The two girls were standing in the outermost seaward corner of the breakwater, as though they had never moved, when the Assistance came nosing round Les Laches next morning, and made for the harbour. And to Graeme, the sight of his wife, after a separation of eighteen hours, was like a life-giving stream to a pilgrim of the desert, or the blessing of light to a darkened soul. His heart swelled almost to paining-point for very joy of her. He took deep breaths of gratitude for this sweet crowning of his life.
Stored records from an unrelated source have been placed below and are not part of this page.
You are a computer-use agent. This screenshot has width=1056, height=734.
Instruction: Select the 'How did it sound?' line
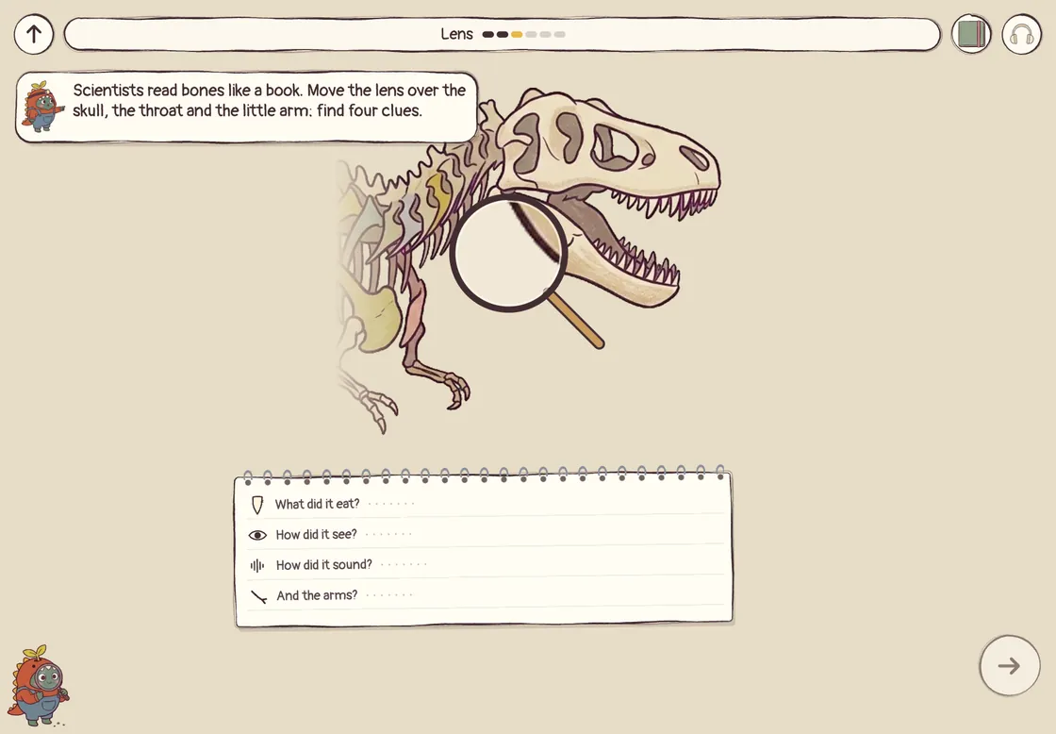[485, 564]
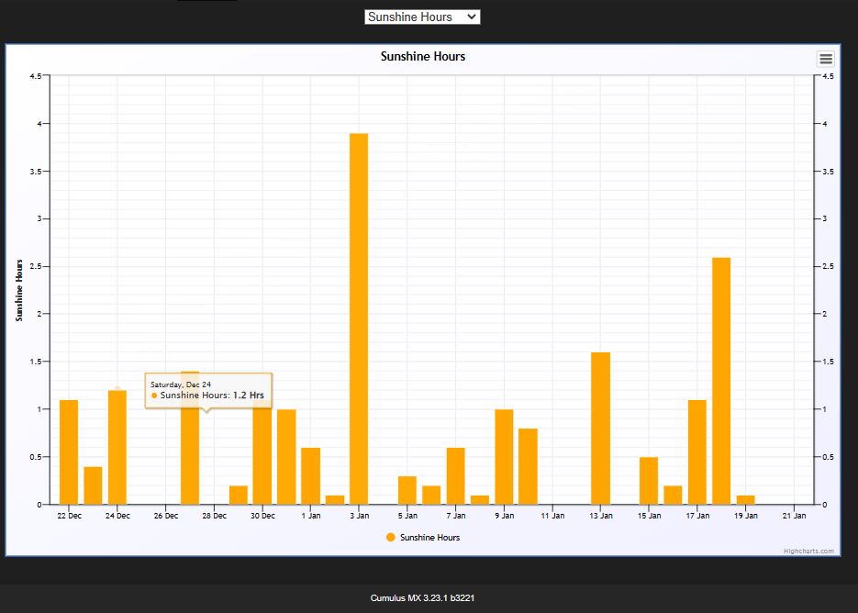Click the bar for 23 Dec
This screenshot has height=613, width=858.
click(93, 485)
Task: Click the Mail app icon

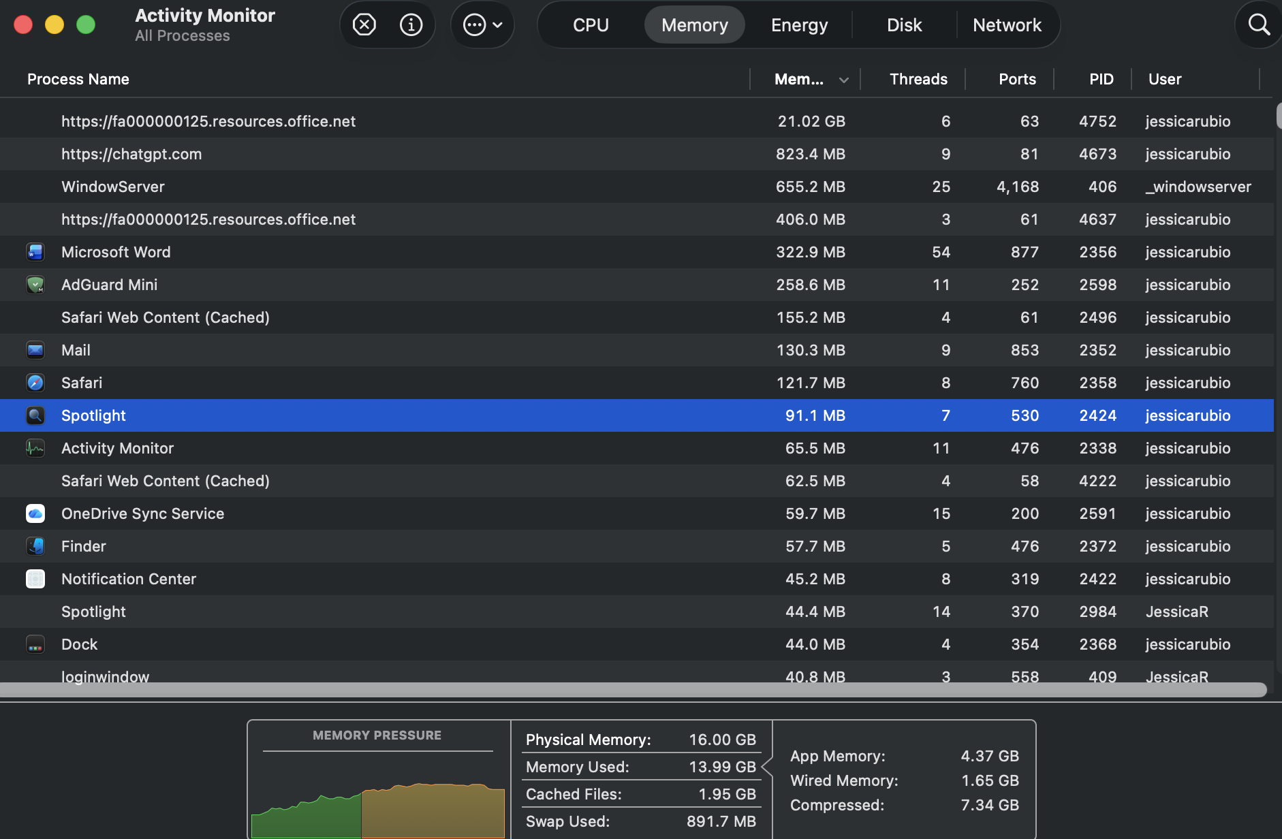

He wondered vaguely why he should be so blest above all other men. He vowed his vows again and his eyes were misty.
They saw him standing by the captain, and waved glad welcomes, and presently, his glimpse into the depths of Margaret’s eyes as he kissed her, told him that he had been missed even as he had missed.
“I am glad I went with him,” he said, as they climbed the steep Creux Road. “It did him good to talk. He’s feeling it terribly.”